У нее участилось дыхание. Он бросил на нее страстный взгляд, должно быть, намекая, что и он не исключение. Она могла бы заметить это, если бы не была так занята тем, чтобы услужить ему.
— Ну? — сказал он, очевидно, ожидая, что она ответит ему.
— Что «ну»? — Харриет сглотнула.
— Мне показалось, вы хотите сказать что-то, чтобы унять мою душевную боль.
— У вас душевная боль? — спросила Харриет удивленно — у такого влиятельного человека? Вам небось приходится прятаться от толп поклонниц.
Он прочистил горло.
— Вот видите, и вы туда же. Никто не испытывает симпатии к человеку, облеченному такой властью, как я.
— Должно быть, вы ужасно страдаете, ваша светлость.
— Вы не представляете, как сильно, — сказал он. Он приутих, задумавшись, затем медленно поднял голову. Харриет заподозрила неладное, похоже, он что-то замышлял. Тихо, словно пришествие ночи, он подошел к ней, протянул руку и вытер пальцем сажу с ее груди. Она не смела вздохнуть. Демон. Стоит ей вздрогнуть, и его прикосновение станет непристойным.
— Не оттереть, — сказал он, явно забавляясь. — Я не прачка, но рискну предположить, что платье придется выкинуть. Полагаю, денег на новое у вас нет. Скажете моей кузине, Шарлотте, чтобы вам сшили новое и записали на мой счет.
Не оттереть.
Это прикосновение его пальцев ей уже никогда не оттереть.
Хорошо, что в руках у нее не оказалось медного совка.
— Мне конец, — прошептала она. — Если бы я умела плакать, из меня бы лились фонтаны. Только все без толку. Все прахом: чайная церемония, платье, перчатки…

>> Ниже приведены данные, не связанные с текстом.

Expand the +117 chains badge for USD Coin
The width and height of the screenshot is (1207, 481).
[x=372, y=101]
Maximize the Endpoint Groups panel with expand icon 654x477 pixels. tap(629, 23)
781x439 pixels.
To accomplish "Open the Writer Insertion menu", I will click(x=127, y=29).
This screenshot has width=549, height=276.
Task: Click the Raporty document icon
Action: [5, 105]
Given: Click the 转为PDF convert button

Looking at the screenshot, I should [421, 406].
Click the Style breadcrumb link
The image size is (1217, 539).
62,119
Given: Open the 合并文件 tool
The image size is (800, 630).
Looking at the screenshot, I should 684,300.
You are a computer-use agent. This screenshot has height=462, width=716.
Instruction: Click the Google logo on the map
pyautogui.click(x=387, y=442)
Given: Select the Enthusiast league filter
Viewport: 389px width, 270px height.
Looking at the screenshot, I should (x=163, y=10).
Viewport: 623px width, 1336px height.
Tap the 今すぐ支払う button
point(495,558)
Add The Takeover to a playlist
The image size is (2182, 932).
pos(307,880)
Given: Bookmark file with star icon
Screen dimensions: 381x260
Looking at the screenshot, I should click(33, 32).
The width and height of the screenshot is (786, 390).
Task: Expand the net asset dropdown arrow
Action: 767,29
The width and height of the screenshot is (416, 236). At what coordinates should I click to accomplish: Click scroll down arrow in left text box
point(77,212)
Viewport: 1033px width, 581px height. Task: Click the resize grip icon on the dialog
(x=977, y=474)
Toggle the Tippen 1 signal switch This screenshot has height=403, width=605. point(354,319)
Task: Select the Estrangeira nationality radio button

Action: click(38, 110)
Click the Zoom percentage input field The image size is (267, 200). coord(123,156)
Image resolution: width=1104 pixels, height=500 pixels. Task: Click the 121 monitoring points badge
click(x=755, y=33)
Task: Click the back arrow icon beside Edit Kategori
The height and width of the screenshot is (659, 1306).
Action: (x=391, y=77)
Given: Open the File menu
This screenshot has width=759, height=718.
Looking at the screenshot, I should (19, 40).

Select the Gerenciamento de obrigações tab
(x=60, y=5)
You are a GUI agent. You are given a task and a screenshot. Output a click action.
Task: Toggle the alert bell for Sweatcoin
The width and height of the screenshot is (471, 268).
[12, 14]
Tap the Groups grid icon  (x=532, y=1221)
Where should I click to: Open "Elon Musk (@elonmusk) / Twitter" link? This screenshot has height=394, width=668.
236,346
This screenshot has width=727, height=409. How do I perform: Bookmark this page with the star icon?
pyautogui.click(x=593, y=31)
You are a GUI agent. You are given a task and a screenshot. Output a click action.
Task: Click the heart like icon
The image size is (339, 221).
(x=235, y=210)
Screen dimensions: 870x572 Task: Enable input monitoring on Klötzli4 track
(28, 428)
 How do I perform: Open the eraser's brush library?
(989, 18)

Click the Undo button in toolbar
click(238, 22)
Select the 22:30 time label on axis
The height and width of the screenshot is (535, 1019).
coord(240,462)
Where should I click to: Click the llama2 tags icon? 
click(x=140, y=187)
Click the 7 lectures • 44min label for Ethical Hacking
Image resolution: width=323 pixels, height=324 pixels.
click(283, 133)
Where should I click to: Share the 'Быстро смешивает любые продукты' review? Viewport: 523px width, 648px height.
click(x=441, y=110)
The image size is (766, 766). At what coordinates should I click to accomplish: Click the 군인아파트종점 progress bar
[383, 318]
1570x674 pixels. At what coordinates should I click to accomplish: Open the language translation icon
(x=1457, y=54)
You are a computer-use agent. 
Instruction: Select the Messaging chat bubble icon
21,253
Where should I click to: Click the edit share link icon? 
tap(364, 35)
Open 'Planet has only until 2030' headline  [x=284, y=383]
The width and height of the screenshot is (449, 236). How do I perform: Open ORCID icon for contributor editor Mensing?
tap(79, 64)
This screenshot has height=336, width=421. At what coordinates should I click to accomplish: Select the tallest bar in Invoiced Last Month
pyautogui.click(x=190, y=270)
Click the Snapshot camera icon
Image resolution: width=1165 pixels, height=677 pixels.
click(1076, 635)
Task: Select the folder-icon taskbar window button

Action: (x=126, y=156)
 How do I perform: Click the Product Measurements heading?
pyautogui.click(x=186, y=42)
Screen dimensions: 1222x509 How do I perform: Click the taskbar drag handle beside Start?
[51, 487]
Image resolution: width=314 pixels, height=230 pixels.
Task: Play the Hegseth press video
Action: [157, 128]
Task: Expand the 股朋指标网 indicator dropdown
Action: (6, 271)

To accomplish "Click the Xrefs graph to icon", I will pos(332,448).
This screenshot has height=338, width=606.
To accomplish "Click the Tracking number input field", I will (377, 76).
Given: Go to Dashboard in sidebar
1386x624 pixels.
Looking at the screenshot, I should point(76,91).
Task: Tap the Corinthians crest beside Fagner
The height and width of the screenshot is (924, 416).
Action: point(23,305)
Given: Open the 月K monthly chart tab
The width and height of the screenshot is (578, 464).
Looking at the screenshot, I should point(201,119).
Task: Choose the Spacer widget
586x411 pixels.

— Что вы там бормочете? Если вам нужно мое сочувствие, то потрудитесь говорить так, чтобы вас можно было услышать.
— Это вы во всем виноваты, — сказала она громко, решив, что если он станет, пусть косвенно, причиной ее увольнения, то пусть хотя бы будет за что.
Он положил ладонь на аккуратно повязанный шейный платок, который, как поняла Харриет, приглядевшись внимательнее, вовсе не от природы был такого грязно-серого цвета.
— Вообще то это вы привели меня в этот дымящийся ад.
Забавно, но ей показалось, что там ему будет самое место.
— Ах, ваша светлость, вы, конечно же, правы. Это все моя вина: и огонь, и дым, и…
— Огонь разожгли до того, как мы вошли в комнату, — заметил он между делом. — Если кто и виноват, так это тот идиот, который забил камин газетами.
Гром и молния. Дождь барабанил по крыше. Некоторым силам природы бесполезно сопротивляться.
Харриет своими грязными уже перчатками стерла пепел с каминной полки. Что ж, если не считать ее платья, то кругом полный порядок. Герцог оставил шторы открытыми, и комнату осветила очередная вспышка молнии. Огонь, похоже, не тронул ни шелковые китайские обои, ни дорогие кресла, ни напольные часы времен королевы Анны.
Герцог, прикрыв глаза, прислонился к спинке красного дивана. Если не принимать во внимание резкий запах гари и пятна сажи на ее поясе и груди, ничто не выдавало недавнего пожара. Ничто не вызвало подозрений и у Шарлотты Боскасл, леди Примроуз Паулис и леди Далримпл, которые минутой позже привели в комнату племянницу герцога.
Глава 4
Я трепещу твоих лобзаний,
Но ты не бойся. Знай:
Я сам приму весь груз страданий,
Ты ж налегке ступай.
Гриффин с трудом мог припомнить, когда ему хотелось смеяться. Уж точно не в последние четырнадцать месяцев, что прошли со смерти брата.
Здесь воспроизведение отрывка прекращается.